Here's a story from my early childhood that either happened or didn't happen, depending on who you're talking with. In the Spring of my fifth year on Earth, I lived happily in a small house on the west side of Cleveland with my parents, an older brother, and at least one or two distant cousins, recent immigrants from Greece who occupied roughed-out bedrooms in our attic.
It came to pass in those days that I arrived home from kindergarten on one occasion and found, to my great joy, a baby lamb living in our basement, next to the old coal furnace. My new pet greeted me with soulful eyes and munched on straw that I fed him. My life, at that time, was a constant series of surprises so I didn't question the lamb's presence. It was just a new fact of the world that I had encountered. I sensed an unease, however, an undefined sense of impermanence, in my new pet which, since that was already my own constant state, I didn't find unusual.
For reasons known only to a child, I kept the discovery of the lamb a secret from the rest of my family. I kept many secrets at that time, trying, I suppose, to carve out a life for myself that wasn't just an extension of my parents. I don't remember giving the lamb a name, but nonetheless, we became great friends. Every day for what was either a week or a month (who can remember these things) I slipped into the basement to sit with, to share my meager life experiences with, and to console my friend. I felt that consolation was required but I thought it was just that the lamb missed his parents.
One day, I came home from school and found my friend lying on the white enameled kitchen table, unfortunately without his skin and very much not alive. I was distraught, confused, frightened for my friend and, somehow, for myself. The world was a very unsettling place.
My cousin, with whom I did not share a language since I spoke little or no Greek and his English was insufficient to the task, beckoned me to the stove, clearly wanting to show me something quite wonderful. A large pot was boiling strongly, with puffs of steam lifting the lid during their escape. My cousin indicated that I should look into the pot as he removed the lid. So, of course, I did.
Staring up at me from within the boiling water was the head of my friend, with his soulful eyes questioning his fate. I ran from the kitchen to the sounds of laughter from my cousin.
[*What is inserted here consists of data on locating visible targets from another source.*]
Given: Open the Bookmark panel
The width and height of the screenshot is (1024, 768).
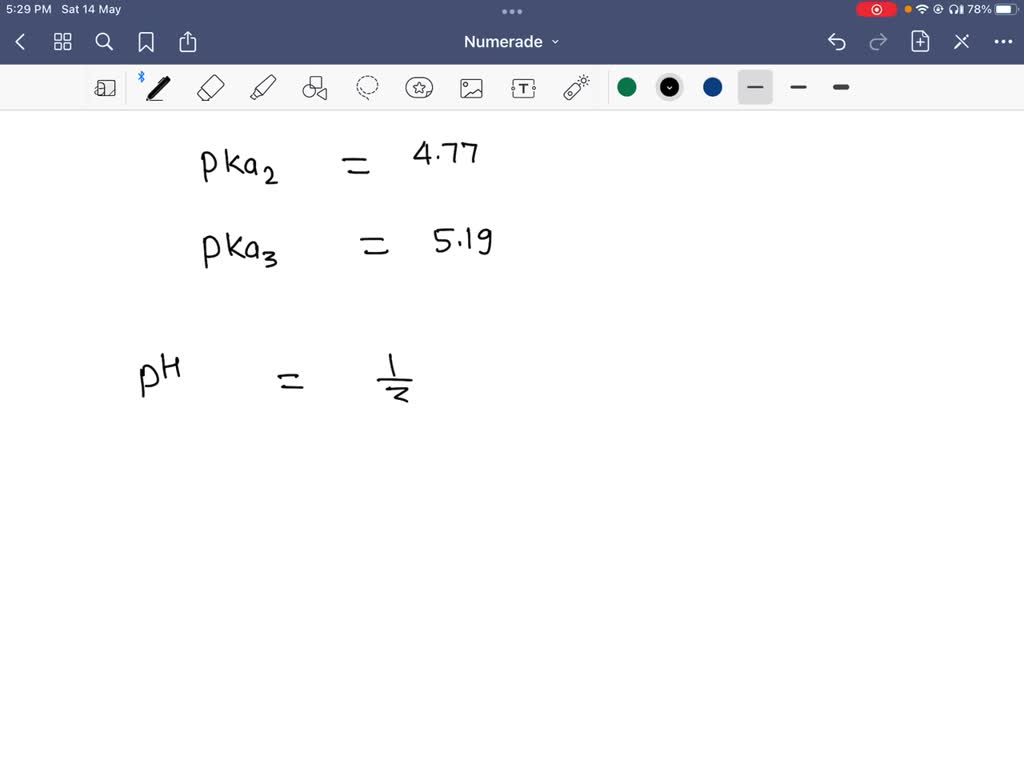Looking at the screenshot, I should tap(146, 42).
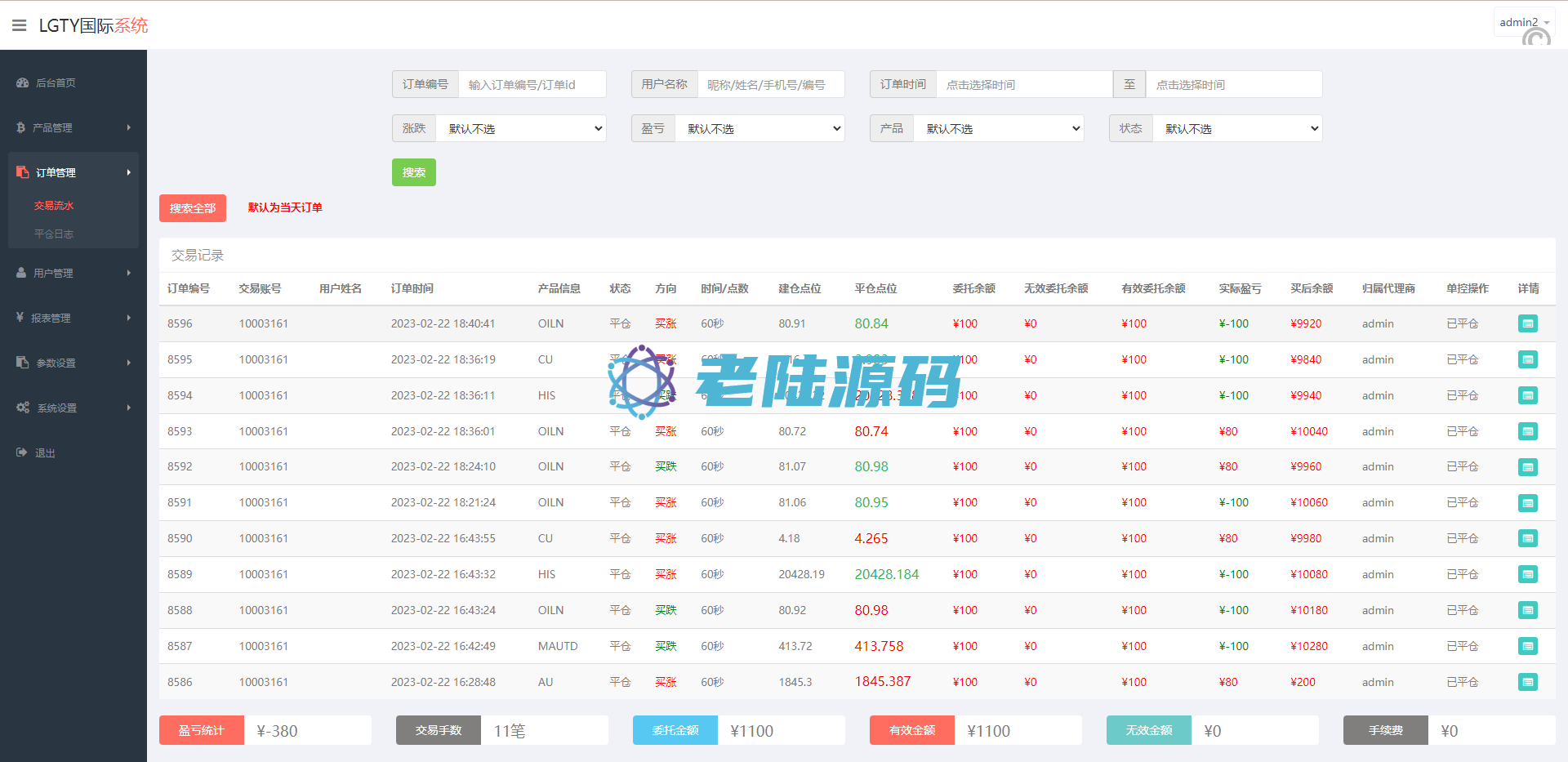Image resolution: width=1568 pixels, height=762 pixels.
Task: Open the 盈亏 dropdown selector
Action: [760, 128]
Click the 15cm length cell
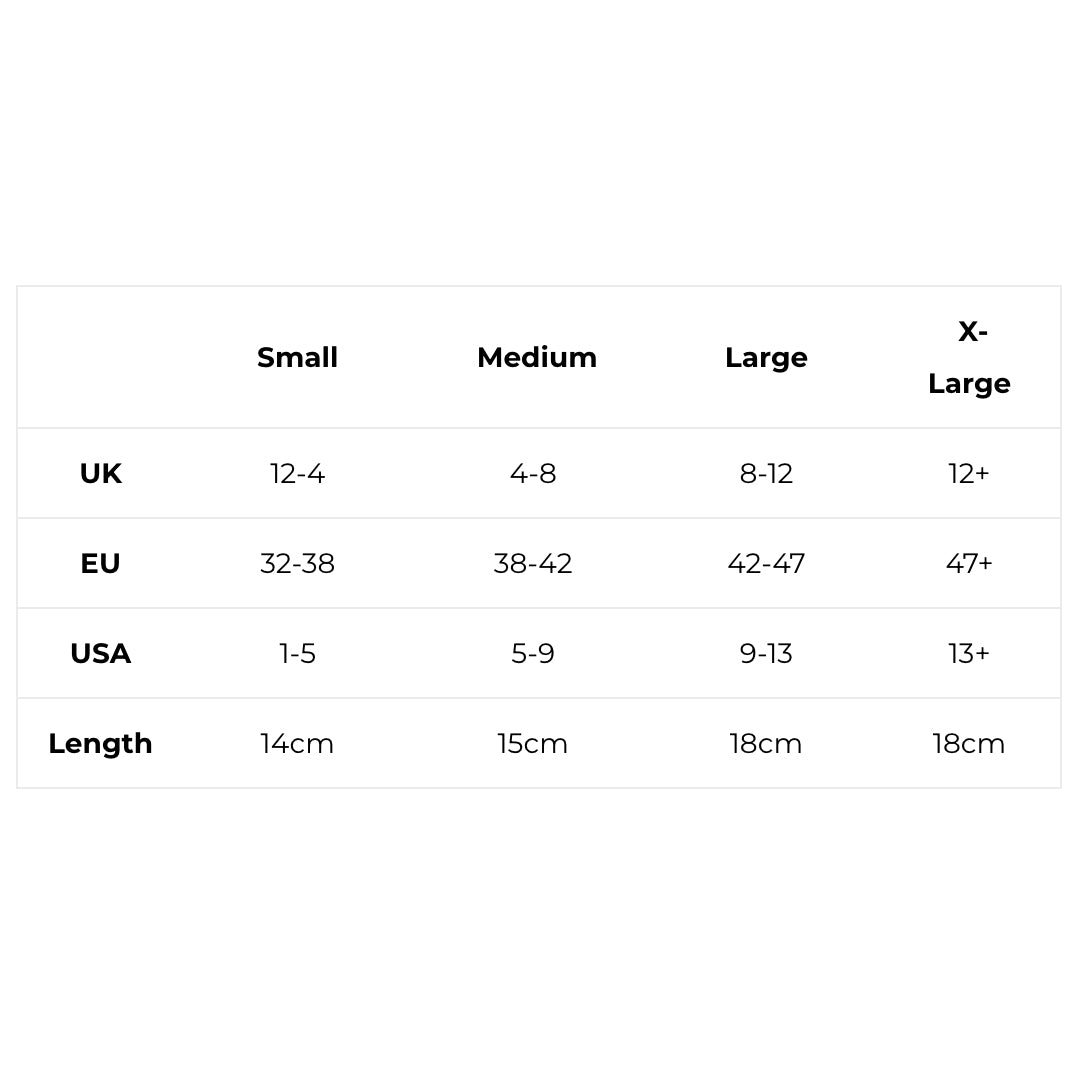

At our Easter celebration the following Sunday, I didn't eat any lamb. Actually, I didn't eat any cow or pig either, feeling, as I did, a great affinity for their various sufferings.
For years after, I couldn't look at the sides of beef hanging in the cooler behind the grocery store meat counter or countenance my mother's choosing a live chicken to be put to death and dismembered into its component legs, wings, and breasts while she watched. Easter Sundays, with the traditional roasting of a whole lamb on a spit over an open fire, were days that I focused my attention on Easter eggs, mashed potatoes and baklava.
I've long since reconciled myself to the slaughter of cows and pigs for my gustatory pleasure. But I still don't eat lamb.
I've told this story many times. Each time my mother heard the story, she vehemently denied every part of it. There was no lamb in our house, no head in boiling water, none of that rural stuff went on in our urban kitchen. But I know what I saw and what I felt. Some of it might actually have happened.